A regional Gathering was held on Sunday 17th September 1995 at the Bookham Grange Hotel, Little Bookham Common, Leatherhead, Surrey. Bookham and nearby Effingham have strong Balchin links, as both localities were homes to a family of wheelwrights who descended from Henry Balchin and Mary Thompson of Alfold, whose uncles founded the West Chiltington and Wisborough Green dynasties. The Bookham Grange Hotel was therefore a most appropriate centre for a Gathering where members could meet and circulate in pleasant surroundings. Eighty-eight members registered and were welcomed on behalf of the Committee by our Chairman, Sir Robert Balchin. All the arrangements for the meeting had been undertaken by Paul Taylor, whose efforts were much appreciated by those attending. Although announced as an informal Gathering, a considerable amount of essential and useful business was also achieved between 10.30 a.m. and 5.00 p.m.
The Committee had prepared a draft Constitution, and after coffee this was considered line by line under the able and expert Chairmanship of Sir Robert Balchin. A number of important amendments and improvements were proposed and agreed by those present. Although a substantial proportion of the membership was at the Gathering, and agreed to adopt the amended version, it was agreed that any comments would be considered at the 1996 Annual General Meeting.
The newly-constituted Society then formally elected a Committee for 1995 – 1996.

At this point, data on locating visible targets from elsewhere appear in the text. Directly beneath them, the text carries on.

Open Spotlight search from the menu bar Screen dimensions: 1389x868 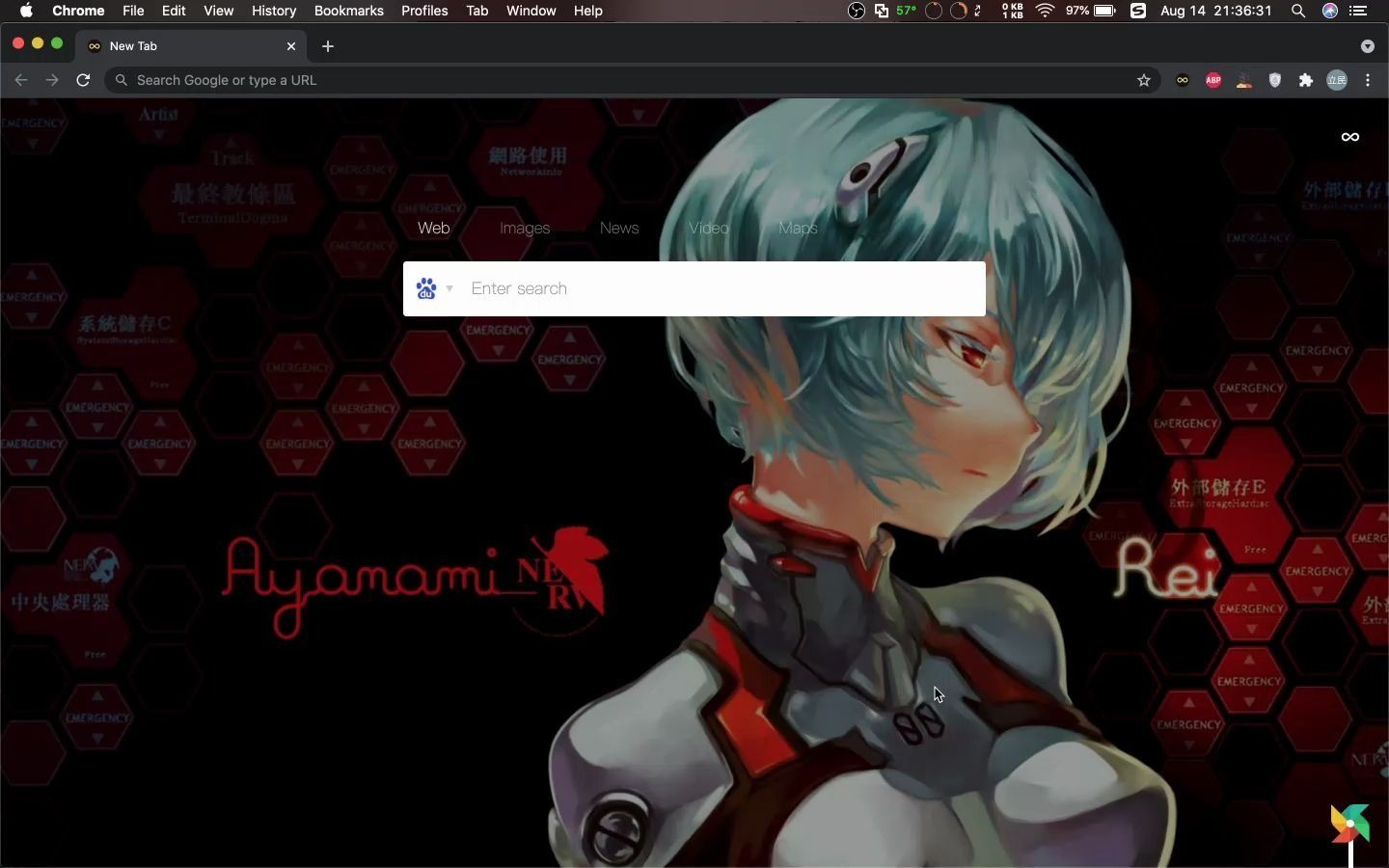[1297, 11]

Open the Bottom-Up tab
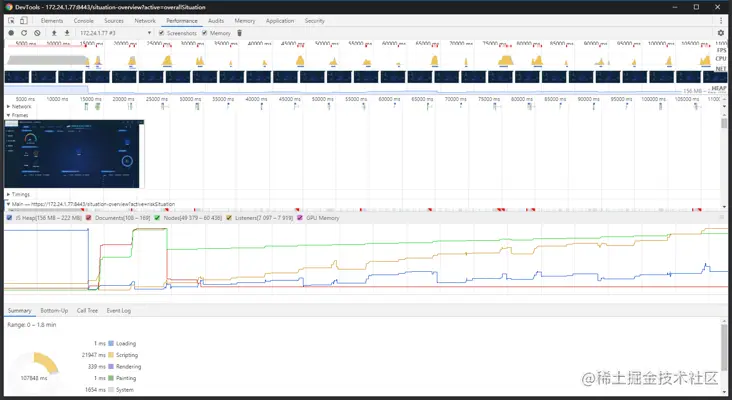coord(54,310)

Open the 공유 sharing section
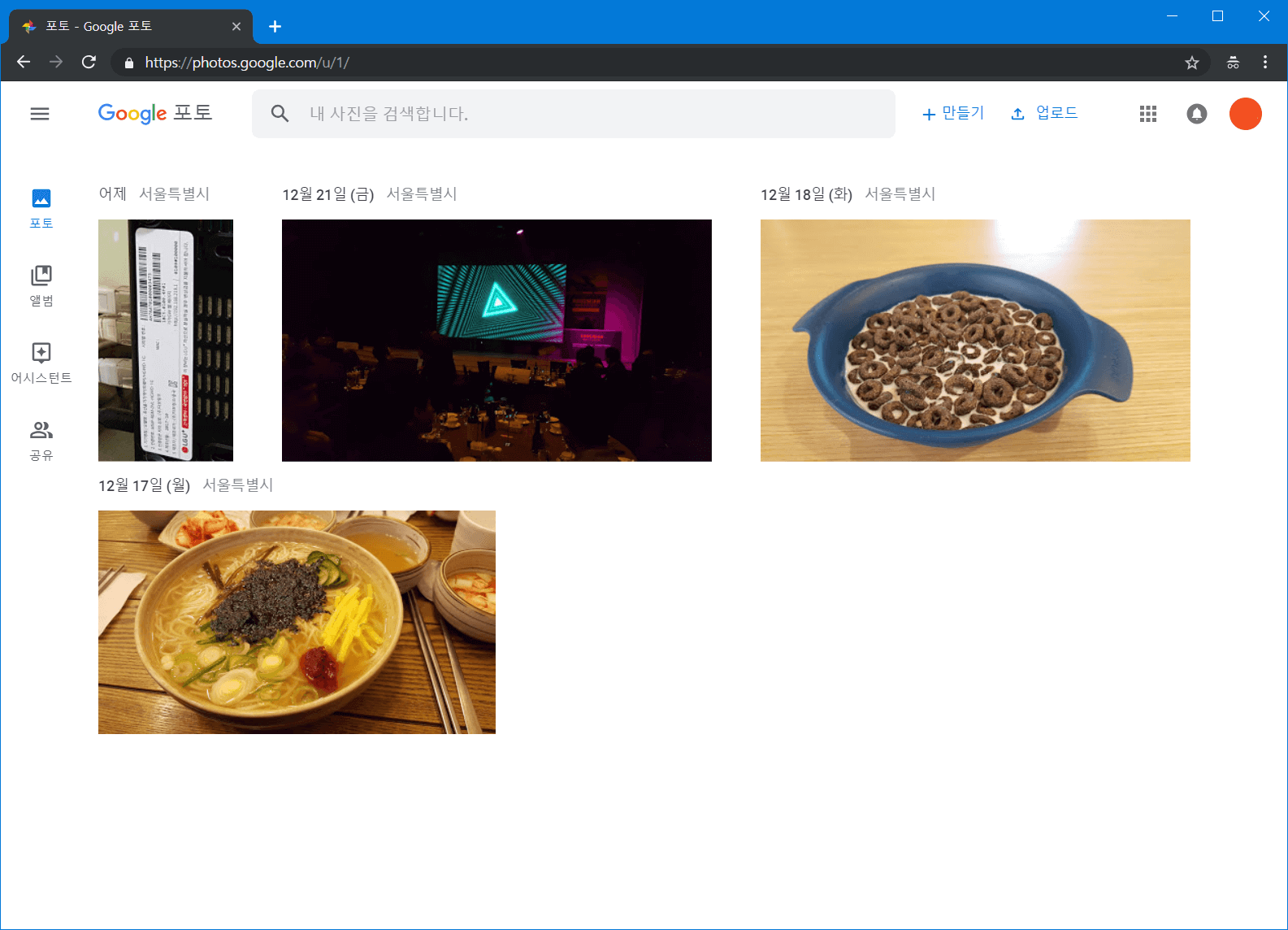click(x=41, y=440)
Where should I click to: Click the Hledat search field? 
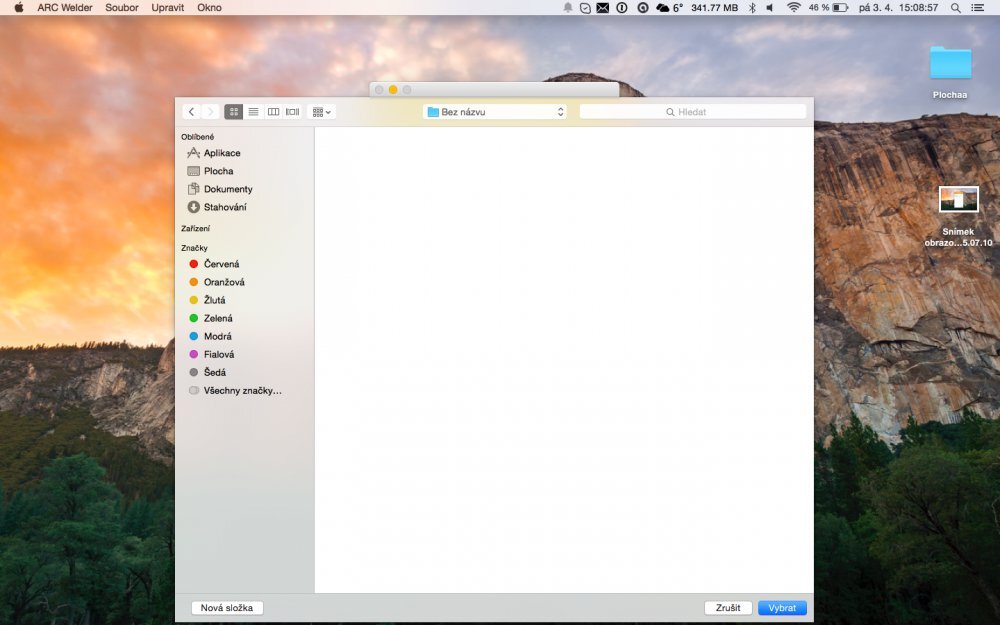(692, 112)
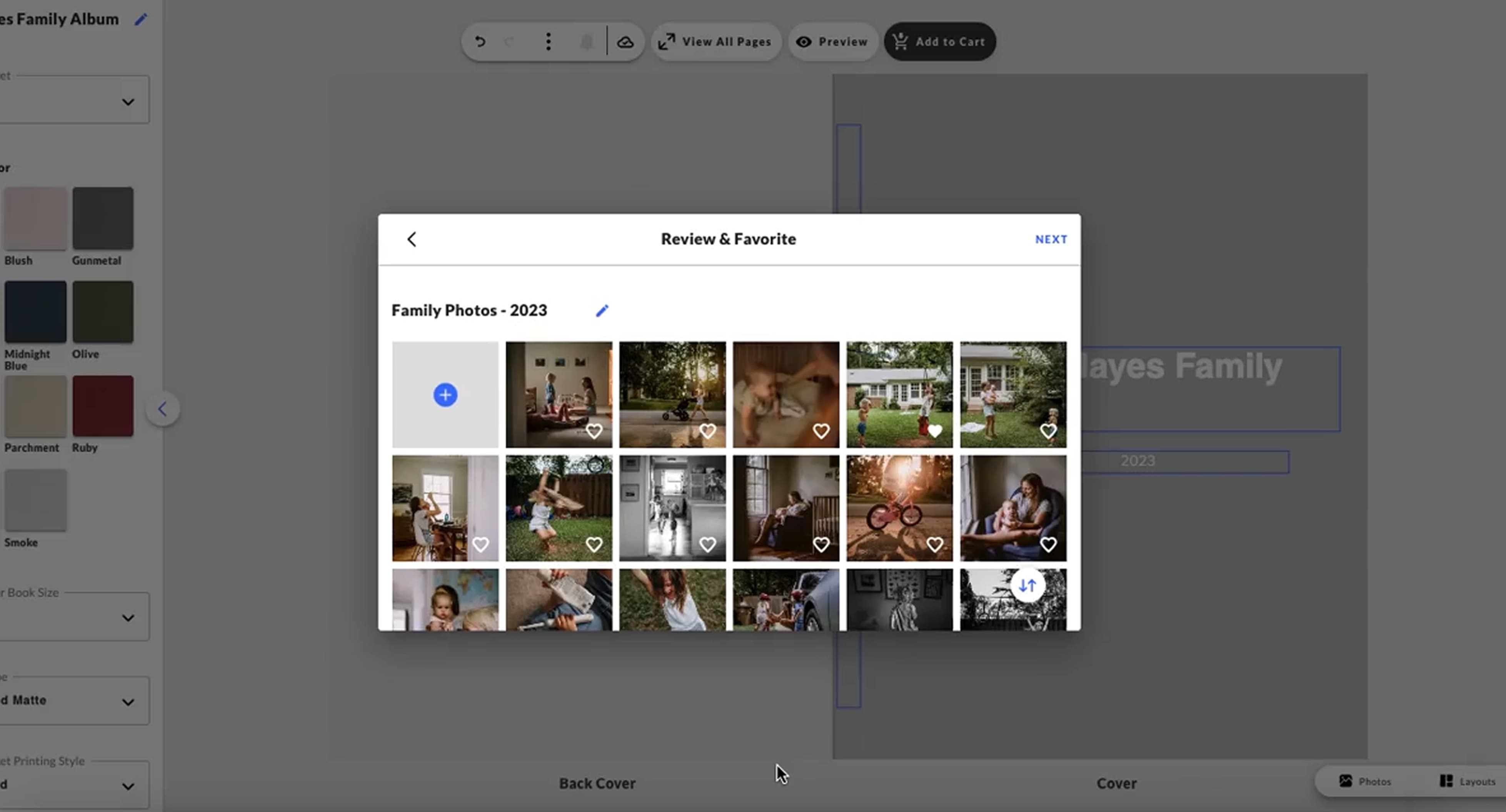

An interim report was then given by the Treasurer, Adrian Hindle-Briscall, who was able to indicate a very favourable situation as a result of the success of the 1994 Guildford Gathering. This had been contingency costed on the basis that 50 might attend; in fact 172 registered. After settling the cost of the Bookham meeting the Society would have approximately £2,400 in hand. Now that a better idea of the response rate was emerging, it would be possible to plan future events without building in a contingency element to cover possible loss from low attendance. The cash in hand would also enable the Society to consider other activities suggested by the membership, while members of the Committee, who gave their services free, could be recompensed for more out-of-pocket expenses, such as travel to committee meetings.
The Society was also feeling its way with the Newsletter, the first issue of which had cost approximately £450 to produce and distribute. The current paid-up membership numbers 153 “households”, of which 20 are overseas, giving a total subscription income of about £ 1,200. Two issues of the Newsletter a year would therefore be well within budget. As most ‘households’ have two or more participants the real total membership of the Society probably exceeds 300, which represents a substantial proportion of those eligible to join. It was agreed that audited accounts will be presented at future Annual General Meetings. The Treasurer proposed an unchanged annual subscription.
The President, Professor William Balchin, then initiated a discussion on ‘The Way Ahead’. From the response to date it was clear that members welcomed Gatherings and that in future these would coincide with the Annual General Meeting.
The location could vary in order to assist members with transport problems; the Committee would be glad to have suggestions as to possible future venues. Some Members had found the Guildford venue unsatisfactory in various ways, particularly for those with disabilities; the Committee was therefore urged to seek an alternative venue for the next major Gathering in 1998. The Newsletter had also been favourably received, but its future success very much depended on members contributing items of interest.
The receipt of a number of other suggestions from members of the Society for possible activities was also reported. Those present agreed that the Committee should investigate the feasibility of adding a plaque to 15 Cheyne Walk, Chelsea, to commemorate the residence of Admiral Sir John Balchin. It had already been established that Mrs Allason, the present owner, is quite happy with this suggestion. The Committee was also asked to look into the cost of the small stained glass windows in Guildford Cathedral commemorating Surrey families and organisations. Another matter which it was agreed that the Committee should watch carefully was the fate of the Royal Naval College at Greenwich, in view of its connection with Admiral Sir John Balchin.
After lunch a group photograph was taken in the grounds of the hotel, before hearing an account from Secretary, Pat Green, of her recent tour of Balchin contacts in North America.
The high spot of the afternoon, however, was undoubtedly the extended family tree drawn up by Paul Taylor from Pat Green’s research. The original Walker Tree which takes goes up to 1939, and is some 15 feet long, has been extended to the present day, and now measures 43 feet in length. Laid out in one long line on chairs in the hotel dining room, the Tree provided a basis for animated discussion for the rest of the afternoon.
The meeting concluded at 5.00 p.m. after appropriate votes of thanks to all those concerned in the arrangement of a very successful meeting.